Metabolic Syndrome and Diabetes, Alone and in Combination, as Predictors of Cardiovascular Disease Mortality Among Men

Timothy S Church 1,, Angela M Thompson 1, Peter T Katzmarzyk 1, Xuemei Sui 2, Neil Johannsen 1, Conrad P Earnest 1, Steven N Blair 2
PMCID: PMC2699717  PMID: 19366967

Abstract

OBJECTIVE

To examine cardiovascular disease (CVD) mortality risk in men with diabetes only, metabolic syndrome only, and concurrent metabolic syndrome and diabetes.

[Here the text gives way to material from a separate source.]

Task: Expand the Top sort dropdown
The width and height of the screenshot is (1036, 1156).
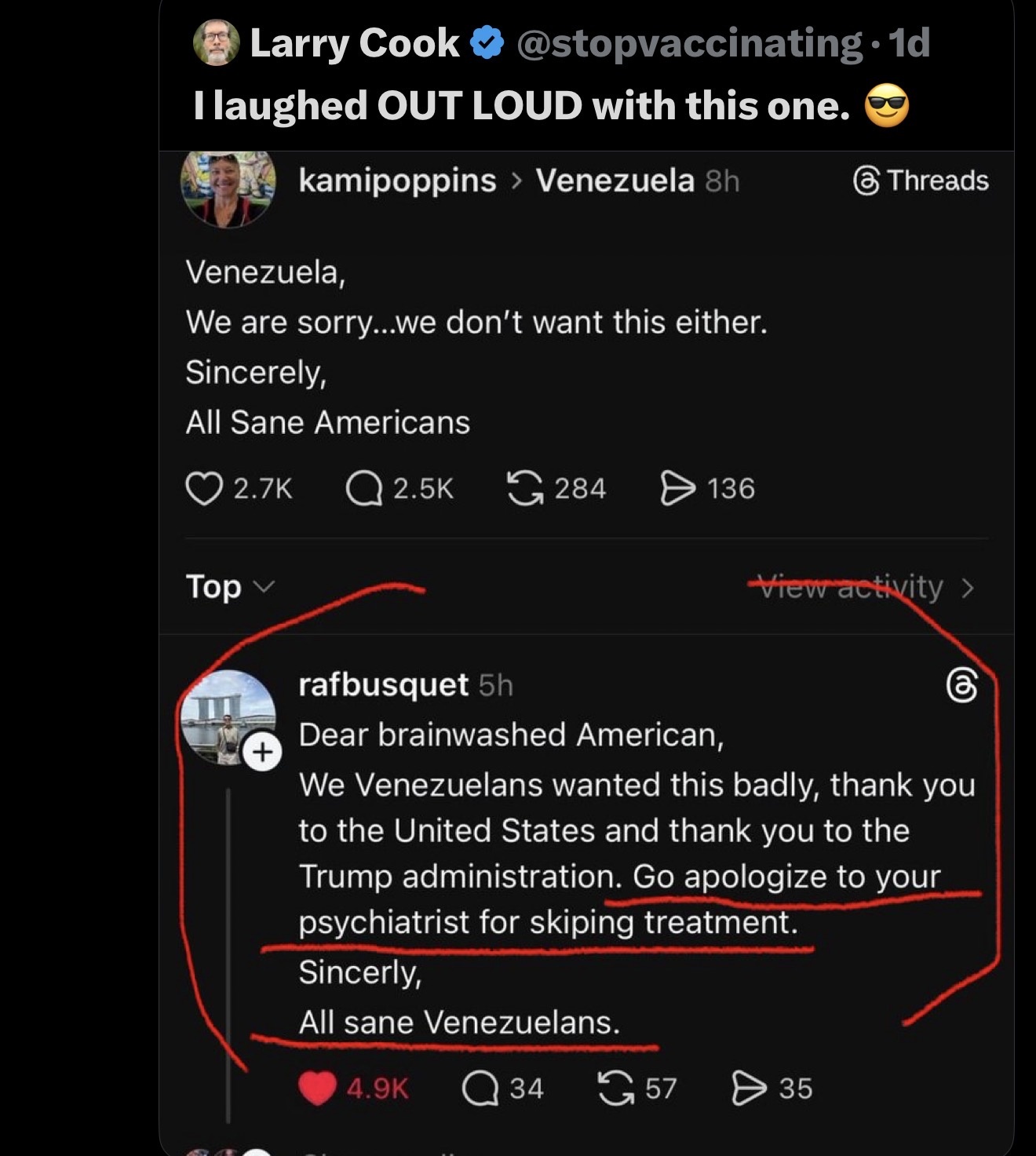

RESEARCH DESIGN AND METHODS

We examined CVD mortality risk by metabolic syndrome and diabetes status in men from the Aerobics Center Longitudinal Study (ACLS) (mean ± SD age 45.1 ± 10.2 years). Participants were categorized as having neither diabetes nor metabolic syndrome (n = 23,770), metabolic syndrome only (n = 8,780), diabetes only (n = 532), or both (n = 1,097). The duration of follow-up was 14.6 ± 7.0 years with a total of 483,079 person-years of exposure and 1,085 CVD deaths.

RESULTS

Age-, examination year–, and smoking-adjusted CVD death rates (per 1,000 man-years) in men with neither metabolic syndrome nor diabetes, metabolic syndrome only, diabetes only, and both were 1.9, 3.3, 5.5, and 6.5, respectively. CVD mortality was higher in men with metabolic syndrome only (hazard ratio 1.8 [95% CI 1.5–2.0]), diabetes only (2.9 [2.1–4.0]), and both (3.4 [2.8–4.2]) compared with men with neither. The presence of metabolic syndrome was not associated (1.2 [0.8–1.7]) with higher CVD mortality risk in individuals with diabetes. In contrast, the presence of diabetes substantially increased (2.1 [1.7–2.6]) CVD mortality risk in individuals with metabolic syndrome.

CONCLUSIONS

The presence of diabetes was associated with a threefold higher CVD mortality risk, and metabolic syndrome status did not modify this risk. Our findings support the fact that physicians should be aggressive in using CVD risk–reducing therapies in all diabetic patients regardless of metabolic syndrome status.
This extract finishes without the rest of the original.